→ Exercise objective:
Revise everything from "1250x659 pixels. At" down to "Looking at the screenshot, I should [470, 427]." by replacing "GUI agent" with "desktop agent", and give those lines back with nothing else changed.

→ Supplied records:
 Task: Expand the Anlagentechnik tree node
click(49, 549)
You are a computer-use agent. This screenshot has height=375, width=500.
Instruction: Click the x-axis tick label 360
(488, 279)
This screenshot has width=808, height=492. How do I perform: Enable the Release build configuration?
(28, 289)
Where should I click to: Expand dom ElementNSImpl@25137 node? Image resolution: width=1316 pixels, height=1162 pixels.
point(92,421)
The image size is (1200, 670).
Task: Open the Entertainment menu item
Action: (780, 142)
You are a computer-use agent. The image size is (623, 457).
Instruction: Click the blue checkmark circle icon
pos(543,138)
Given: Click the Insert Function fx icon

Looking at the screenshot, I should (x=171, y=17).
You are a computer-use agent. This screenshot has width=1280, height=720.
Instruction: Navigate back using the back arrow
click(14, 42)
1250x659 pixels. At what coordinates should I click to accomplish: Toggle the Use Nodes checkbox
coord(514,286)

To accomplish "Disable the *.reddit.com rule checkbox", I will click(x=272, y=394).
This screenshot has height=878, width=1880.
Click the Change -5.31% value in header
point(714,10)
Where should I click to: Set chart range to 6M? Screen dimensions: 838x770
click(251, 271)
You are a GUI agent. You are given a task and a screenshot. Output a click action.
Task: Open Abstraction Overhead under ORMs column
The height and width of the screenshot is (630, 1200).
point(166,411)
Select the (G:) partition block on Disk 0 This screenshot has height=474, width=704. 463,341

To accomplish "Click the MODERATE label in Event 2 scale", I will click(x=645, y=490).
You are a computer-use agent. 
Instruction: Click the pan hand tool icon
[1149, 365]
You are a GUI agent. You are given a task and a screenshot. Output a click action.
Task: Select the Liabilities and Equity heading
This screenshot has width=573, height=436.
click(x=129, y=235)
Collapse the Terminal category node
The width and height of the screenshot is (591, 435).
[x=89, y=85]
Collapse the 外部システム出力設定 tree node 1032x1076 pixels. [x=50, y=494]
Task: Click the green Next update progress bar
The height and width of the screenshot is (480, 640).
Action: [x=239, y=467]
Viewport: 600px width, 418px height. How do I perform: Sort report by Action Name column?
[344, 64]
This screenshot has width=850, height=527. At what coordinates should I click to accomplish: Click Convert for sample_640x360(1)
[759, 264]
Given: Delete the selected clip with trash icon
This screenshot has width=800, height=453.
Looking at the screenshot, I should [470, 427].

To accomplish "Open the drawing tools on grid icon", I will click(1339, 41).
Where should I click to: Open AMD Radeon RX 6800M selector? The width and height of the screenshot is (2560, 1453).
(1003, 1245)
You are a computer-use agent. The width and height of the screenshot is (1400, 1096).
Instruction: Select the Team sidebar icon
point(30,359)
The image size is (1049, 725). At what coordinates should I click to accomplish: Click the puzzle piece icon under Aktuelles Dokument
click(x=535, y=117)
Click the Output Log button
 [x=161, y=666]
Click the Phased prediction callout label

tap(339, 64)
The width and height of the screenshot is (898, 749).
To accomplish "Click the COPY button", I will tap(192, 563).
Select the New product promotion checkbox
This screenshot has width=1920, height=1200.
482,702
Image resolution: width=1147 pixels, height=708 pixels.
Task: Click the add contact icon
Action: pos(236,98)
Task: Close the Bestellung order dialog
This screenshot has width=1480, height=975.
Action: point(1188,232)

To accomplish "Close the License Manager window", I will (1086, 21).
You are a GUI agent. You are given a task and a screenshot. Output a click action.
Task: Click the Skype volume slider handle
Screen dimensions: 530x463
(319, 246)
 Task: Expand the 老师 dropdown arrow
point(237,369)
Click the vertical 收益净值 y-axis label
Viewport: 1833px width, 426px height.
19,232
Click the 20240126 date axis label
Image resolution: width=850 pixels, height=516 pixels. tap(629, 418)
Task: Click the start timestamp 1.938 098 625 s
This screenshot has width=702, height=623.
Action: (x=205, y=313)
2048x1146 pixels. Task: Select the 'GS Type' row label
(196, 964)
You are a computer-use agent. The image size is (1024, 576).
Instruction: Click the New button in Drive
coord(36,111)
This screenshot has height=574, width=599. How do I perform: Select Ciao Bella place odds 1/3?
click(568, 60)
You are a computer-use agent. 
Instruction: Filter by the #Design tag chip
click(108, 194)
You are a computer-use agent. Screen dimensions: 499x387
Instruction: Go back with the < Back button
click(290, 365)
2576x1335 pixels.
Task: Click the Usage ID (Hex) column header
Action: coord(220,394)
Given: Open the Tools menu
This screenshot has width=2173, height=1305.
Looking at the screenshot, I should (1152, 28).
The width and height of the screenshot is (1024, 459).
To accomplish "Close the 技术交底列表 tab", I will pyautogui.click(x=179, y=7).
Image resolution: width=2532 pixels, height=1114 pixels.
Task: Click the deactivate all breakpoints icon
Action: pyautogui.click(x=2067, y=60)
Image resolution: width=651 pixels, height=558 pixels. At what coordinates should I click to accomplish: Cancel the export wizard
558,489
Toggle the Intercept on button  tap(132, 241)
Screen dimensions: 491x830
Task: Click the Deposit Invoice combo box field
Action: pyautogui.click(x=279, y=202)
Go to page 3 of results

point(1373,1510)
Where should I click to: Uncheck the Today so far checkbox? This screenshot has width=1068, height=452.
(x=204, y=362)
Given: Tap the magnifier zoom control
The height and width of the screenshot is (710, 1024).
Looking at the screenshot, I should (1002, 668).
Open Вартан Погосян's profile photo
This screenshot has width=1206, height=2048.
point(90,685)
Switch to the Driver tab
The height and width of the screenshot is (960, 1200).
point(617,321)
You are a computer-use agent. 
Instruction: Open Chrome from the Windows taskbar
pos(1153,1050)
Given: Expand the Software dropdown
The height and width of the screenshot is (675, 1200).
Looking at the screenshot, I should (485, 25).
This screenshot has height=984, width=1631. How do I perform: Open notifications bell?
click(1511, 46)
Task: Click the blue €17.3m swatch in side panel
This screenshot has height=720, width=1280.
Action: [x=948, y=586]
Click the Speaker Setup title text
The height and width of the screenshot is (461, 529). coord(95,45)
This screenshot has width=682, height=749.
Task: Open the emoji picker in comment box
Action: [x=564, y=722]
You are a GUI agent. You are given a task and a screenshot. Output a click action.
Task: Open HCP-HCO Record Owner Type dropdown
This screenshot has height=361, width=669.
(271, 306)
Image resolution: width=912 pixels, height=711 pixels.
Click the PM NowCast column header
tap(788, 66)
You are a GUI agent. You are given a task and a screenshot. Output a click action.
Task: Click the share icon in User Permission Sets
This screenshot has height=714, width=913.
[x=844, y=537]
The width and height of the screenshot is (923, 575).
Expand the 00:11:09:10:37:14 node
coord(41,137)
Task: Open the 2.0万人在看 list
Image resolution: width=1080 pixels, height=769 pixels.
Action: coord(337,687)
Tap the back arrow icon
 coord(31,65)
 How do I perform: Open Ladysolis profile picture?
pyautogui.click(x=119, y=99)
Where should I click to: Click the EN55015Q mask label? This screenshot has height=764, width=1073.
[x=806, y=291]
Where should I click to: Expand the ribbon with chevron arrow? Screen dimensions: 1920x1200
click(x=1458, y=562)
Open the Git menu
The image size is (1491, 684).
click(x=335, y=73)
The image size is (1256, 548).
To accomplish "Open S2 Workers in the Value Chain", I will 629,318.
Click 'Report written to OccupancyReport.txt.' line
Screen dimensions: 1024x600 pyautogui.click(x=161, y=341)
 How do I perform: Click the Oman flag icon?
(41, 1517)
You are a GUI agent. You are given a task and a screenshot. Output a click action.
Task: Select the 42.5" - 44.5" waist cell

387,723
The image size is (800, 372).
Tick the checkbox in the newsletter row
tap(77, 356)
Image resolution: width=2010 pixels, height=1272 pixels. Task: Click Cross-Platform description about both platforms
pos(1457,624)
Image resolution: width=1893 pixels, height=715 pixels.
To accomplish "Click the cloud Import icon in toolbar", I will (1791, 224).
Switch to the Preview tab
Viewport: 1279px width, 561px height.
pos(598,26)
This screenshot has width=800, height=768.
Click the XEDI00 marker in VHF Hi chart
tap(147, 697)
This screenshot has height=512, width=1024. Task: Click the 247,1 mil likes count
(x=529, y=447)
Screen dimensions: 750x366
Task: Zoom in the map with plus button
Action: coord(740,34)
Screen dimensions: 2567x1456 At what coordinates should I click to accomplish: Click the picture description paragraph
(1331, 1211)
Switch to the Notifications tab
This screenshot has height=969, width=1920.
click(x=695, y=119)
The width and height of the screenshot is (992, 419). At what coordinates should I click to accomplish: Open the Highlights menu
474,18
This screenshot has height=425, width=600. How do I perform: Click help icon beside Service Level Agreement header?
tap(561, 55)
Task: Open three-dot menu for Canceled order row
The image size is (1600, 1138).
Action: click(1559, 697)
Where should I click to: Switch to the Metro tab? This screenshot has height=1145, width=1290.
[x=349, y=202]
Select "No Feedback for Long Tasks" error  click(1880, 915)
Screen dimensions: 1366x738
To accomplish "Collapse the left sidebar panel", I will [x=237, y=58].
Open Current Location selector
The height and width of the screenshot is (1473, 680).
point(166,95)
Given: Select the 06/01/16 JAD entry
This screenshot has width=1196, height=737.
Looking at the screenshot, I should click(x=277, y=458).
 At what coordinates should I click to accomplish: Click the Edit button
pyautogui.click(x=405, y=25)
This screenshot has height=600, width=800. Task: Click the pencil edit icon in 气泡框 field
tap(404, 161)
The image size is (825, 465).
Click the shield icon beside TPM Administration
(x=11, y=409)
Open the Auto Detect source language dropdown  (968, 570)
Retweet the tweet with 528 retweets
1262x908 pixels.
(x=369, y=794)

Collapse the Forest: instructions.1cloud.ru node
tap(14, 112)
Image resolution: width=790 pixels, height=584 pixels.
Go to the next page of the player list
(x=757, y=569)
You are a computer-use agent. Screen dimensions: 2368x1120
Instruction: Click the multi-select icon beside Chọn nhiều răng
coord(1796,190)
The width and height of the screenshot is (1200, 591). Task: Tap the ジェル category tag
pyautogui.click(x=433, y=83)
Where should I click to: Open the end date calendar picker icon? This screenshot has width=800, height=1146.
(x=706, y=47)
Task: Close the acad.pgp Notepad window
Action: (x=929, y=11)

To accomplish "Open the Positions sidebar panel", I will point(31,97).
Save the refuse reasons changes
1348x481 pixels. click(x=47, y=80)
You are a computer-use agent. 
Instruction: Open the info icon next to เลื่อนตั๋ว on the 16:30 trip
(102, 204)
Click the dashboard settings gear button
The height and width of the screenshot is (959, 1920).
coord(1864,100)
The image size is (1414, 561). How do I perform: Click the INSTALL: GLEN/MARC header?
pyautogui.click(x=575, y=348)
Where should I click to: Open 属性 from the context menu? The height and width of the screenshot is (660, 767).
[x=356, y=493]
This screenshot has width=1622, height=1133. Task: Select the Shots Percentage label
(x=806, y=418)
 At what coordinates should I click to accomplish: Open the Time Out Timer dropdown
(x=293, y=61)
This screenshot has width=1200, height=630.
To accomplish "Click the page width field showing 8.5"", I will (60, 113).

→ Final answer:
1250x659 pixels. At what coordinates should I click to accomplish: Toggle the Use Nodes checkbox
coord(514,286)

To accomplish "Disable the *.reddit.com rule checkbox", I will click(x=272, y=394).
This screenshot has height=878, width=1880.
Click the Change -5.31% value in header
point(714,10)
Where should I click to: Set chart range to 6M? Screen dimensions: 838x770
click(251, 271)
You are a desktop agent. You are given a task and a screenshot. Output a click action.
Task: Open Abstraction Overhead under ORMs column
The height and width of the screenshot is (630, 1200).
point(166,411)
Select the (G:) partition block on Disk 0 This screenshot has height=474, width=704. 463,341

To accomplish "Click the MODERATE label in Event 2 scale", I will click(x=645, y=490).
You are a computer-use agent. 
Instruction: Click the pan hand tool icon
[1149, 365]
You are a desktop agent. You are given a task and a screenshot. Output a click action.
Task: Select the Liabilities and Equity heading
This screenshot has width=573, height=436.
click(x=129, y=235)
Collapse the Terminal category node
The width and height of the screenshot is (591, 435).
[x=89, y=85]
Collapse the 外部システム出力設定 tree node 1032x1076 pixels. [x=50, y=494]
Task: Click the green Next update progress bar
The height and width of the screenshot is (480, 640).
Action: [x=239, y=467]
Viewport: 600px width, 418px height. How do I perform: Sort report by Action Name column?
[344, 64]
This screenshot has width=850, height=527. At what coordinates should I click to accomplish: Click Convert for sample_640x360(1)
[759, 264]
Given: Delete the selected clip with trash icon
This screenshot has width=800, height=453.
Looking at the screenshot, I should [470, 427].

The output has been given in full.